[GIVEN TASK] Give the listing from its first line through the line containing "will click(x=774, y=232)." as a Markdown table with the columns Row and Text, leaving out blank lines.

[ENTRIES SHOWN]
Start

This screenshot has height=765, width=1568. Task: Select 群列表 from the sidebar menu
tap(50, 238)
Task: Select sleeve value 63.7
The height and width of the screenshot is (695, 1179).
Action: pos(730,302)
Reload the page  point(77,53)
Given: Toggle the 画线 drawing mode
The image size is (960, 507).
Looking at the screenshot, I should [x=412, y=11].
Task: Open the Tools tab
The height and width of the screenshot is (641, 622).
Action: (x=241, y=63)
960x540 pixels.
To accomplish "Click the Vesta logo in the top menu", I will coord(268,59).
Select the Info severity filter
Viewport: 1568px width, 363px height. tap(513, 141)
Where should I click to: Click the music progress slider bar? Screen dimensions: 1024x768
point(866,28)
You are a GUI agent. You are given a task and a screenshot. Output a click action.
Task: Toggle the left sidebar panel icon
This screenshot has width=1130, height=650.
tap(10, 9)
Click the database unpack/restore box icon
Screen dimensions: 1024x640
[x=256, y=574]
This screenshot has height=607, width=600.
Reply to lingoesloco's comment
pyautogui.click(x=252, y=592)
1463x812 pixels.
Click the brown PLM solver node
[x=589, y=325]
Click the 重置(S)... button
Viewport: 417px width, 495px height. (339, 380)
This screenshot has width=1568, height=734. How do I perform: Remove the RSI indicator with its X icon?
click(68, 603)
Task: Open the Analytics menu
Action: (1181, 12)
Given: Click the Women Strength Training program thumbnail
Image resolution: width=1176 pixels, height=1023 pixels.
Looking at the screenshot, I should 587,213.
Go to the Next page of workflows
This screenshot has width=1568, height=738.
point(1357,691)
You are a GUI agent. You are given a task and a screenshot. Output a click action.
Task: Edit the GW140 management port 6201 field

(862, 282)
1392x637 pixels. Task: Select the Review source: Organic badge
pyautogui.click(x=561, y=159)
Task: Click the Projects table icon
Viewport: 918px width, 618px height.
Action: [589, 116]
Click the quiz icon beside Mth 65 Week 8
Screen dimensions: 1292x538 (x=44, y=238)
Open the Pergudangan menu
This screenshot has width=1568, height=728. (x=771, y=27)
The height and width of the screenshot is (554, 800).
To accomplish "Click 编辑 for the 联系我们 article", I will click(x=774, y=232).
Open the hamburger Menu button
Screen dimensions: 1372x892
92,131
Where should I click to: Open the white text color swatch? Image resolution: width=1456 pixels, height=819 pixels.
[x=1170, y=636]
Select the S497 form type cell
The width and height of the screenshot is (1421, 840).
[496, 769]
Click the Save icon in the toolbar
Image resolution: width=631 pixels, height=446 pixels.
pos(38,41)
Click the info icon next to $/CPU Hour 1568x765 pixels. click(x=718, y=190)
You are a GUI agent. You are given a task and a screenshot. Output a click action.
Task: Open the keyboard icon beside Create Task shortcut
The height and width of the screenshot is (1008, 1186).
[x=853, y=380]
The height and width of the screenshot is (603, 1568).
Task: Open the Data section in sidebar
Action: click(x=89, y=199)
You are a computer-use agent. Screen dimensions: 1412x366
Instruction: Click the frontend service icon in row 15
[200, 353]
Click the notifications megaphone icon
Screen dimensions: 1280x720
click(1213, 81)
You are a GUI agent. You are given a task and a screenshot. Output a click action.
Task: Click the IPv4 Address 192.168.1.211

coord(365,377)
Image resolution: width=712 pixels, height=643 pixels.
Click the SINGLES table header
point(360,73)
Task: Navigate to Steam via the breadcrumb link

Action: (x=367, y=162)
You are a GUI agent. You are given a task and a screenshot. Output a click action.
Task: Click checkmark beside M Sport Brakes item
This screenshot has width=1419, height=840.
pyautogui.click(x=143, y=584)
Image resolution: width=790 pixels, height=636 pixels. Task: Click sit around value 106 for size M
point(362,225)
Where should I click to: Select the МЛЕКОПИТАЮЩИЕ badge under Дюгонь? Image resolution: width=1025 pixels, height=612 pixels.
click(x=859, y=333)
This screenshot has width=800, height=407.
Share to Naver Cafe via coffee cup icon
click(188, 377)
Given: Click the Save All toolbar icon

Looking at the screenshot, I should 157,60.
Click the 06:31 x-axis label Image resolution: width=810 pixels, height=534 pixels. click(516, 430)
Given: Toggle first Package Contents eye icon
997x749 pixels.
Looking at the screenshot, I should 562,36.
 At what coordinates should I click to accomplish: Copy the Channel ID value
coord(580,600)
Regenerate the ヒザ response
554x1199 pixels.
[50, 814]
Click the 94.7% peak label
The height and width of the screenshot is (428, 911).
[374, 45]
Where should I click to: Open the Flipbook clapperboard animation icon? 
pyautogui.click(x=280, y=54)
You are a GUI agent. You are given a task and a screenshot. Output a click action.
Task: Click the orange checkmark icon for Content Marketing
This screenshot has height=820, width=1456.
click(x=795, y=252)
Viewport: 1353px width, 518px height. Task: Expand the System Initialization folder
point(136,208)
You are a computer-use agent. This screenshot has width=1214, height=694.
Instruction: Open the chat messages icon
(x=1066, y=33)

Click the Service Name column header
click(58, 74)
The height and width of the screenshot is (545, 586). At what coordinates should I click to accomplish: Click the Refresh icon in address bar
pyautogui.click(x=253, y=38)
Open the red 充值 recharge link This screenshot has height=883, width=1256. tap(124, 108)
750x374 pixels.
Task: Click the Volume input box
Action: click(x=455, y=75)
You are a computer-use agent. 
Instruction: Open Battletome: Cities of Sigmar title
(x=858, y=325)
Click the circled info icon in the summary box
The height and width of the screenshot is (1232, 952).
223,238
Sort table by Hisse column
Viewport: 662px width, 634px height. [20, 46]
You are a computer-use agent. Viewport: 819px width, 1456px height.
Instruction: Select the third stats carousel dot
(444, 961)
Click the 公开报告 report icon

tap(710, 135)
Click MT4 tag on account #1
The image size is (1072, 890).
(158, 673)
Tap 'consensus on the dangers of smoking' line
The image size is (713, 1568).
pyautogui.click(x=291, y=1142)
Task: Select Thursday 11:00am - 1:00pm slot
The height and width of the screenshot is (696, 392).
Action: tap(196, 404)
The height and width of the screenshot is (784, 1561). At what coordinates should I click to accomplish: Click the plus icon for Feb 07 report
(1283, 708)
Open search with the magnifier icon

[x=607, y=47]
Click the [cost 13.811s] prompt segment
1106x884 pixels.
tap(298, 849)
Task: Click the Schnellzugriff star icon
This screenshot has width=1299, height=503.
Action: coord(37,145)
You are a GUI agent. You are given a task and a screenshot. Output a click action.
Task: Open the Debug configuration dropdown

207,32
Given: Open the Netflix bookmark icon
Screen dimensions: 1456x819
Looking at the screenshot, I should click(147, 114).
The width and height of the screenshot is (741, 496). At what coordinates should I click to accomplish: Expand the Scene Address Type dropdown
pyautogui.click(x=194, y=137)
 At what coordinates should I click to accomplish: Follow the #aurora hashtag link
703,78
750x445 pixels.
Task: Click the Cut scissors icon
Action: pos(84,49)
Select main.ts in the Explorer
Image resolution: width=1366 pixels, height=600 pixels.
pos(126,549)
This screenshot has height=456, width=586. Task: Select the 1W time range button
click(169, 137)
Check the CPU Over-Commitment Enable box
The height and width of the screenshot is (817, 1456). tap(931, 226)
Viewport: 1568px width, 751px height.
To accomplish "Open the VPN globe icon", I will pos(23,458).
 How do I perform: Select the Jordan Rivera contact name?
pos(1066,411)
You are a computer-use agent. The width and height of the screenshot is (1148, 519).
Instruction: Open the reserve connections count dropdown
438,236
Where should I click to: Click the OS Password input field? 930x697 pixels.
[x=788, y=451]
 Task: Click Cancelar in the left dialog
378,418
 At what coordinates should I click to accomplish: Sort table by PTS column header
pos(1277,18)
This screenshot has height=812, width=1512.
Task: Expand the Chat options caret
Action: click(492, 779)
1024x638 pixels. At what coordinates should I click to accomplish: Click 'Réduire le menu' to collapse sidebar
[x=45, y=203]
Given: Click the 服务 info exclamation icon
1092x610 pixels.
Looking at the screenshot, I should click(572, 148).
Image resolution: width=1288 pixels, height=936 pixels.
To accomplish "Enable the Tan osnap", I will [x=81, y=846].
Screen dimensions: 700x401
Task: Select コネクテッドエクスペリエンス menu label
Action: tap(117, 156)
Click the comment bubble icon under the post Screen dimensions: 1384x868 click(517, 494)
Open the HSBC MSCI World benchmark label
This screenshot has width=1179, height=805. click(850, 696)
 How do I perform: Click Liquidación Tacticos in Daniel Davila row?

End

[TASK RESPONSE]
| Row | Text |
|---|---|
| 1 | This screenshot has height=765, width=1568. Task: Select 群列表 from the sidebar menu |
| 2 | tap(50, 238) |
| 3 | Task: Select sleeve value 63.7 |
| 4 | The height and width of the screenshot is (695, 1179). |
| 5 | Action: pos(730,302) |
| 6 | Reload the page  point(77,53) |
| 7 | Given: Toggle the 画线 drawing mode |
| 8 | The image size is (960, 507). |
| 9 | Looking at the screenshot, I should [x=412, y=11]. |
| 10 | Task: Open the Tools tab |
| 11 | The height and width of the screenshot is (641, 622). |
| 12 | Action: (x=241, y=63) |
| 13 | 960x540 pixels. |
| 14 | To accomplish "Click the Vesta logo in the top menu", I will coord(268,59). |
| 15 | Select the Info severity filter |
| 16 | Viewport: 1568px width, 363px height. tap(513, 141) |
| 17 | Where should I click to: Click the music progress slider bar? Screen dimensions: 1024x768 |
| 18 | point(866,28) |
| 19 | You are a GUI agent. You are given a task and a screenshot. Output a click action. |
| 20 | Task: Toggle the left sidebar panel icon |
| 21 | This screenshot has width=1130, height=650. |
| 22 | tap(10, 9) |
| 23 | Click the database unpack/restore box icon |
| 24 | Screen dimensions: 1024x640 |
| 25 | [x=256, y=574] |
| 26 | This screenshot has height=607, width=600. |
| 27 | Reply to lingoesloco's comment |
| 28 | pyautogui.click(x=252, y=592) |
| 29 | 1463x812 pixels. |
| 30 | Click the brown PLM solver node |
| 31 | [x=589, y=325] |
| 32 | Click the 重置(S)... button |
| 33 | Viewport: 417px width, 495px height. (339, 380) |
| 34 | This screenshot has width=1568, height=734. How do I perform: Remove the RSI indicator with its X icon? |
| 35 | click(68, 603) |
| 36 | Task: Open the Analytics menu |
| 37 | Action: (1181, 12) |
| 38 | Given: Click the Women Strength Training program thumbnail |
| 39 | Image resolution: width=1176 pixels, height=1023 pixels. |
| 40 | Looking at the screenshot, I should 587,213. |
| 41 | Go to the Next page of workflows |
| 42 | This screenshot has width=1568, height=738. |
| 43 | point(1357,691) |
| 44 | You are a GUI agent. You are given a task and a screenshot. Output a click action. |
| 45 | Task: Edit the GW140 management port 6201 field |
| 46 | (862, 282) |
| 47 | 1392x637 pixels. Task: Select the Review source: Organic badge |
| 48 | pyautogui.click(x=561, y=159) |
| 49 | Task: Click the Projects table icon |
| 50 | Viewport: 918px width, 618px height. |
| 51 | Action: [589, 116] |
| 52 | Click the quiz icon beside Mth 65 Week 8 |
| 53 | Screen dimensions: 1292x538 (x=44, y=238) |
| 54 | Open the Pergudangan menu |
| 55 | This screenshot has width=1568, height=728. (x=771, y=27) |
| 56 | The height and width of the screenshot is (554, 800). |
| 57 | To accomplish "Click 编辑 for the 联系我们 article", I will click(x=774, y=232). |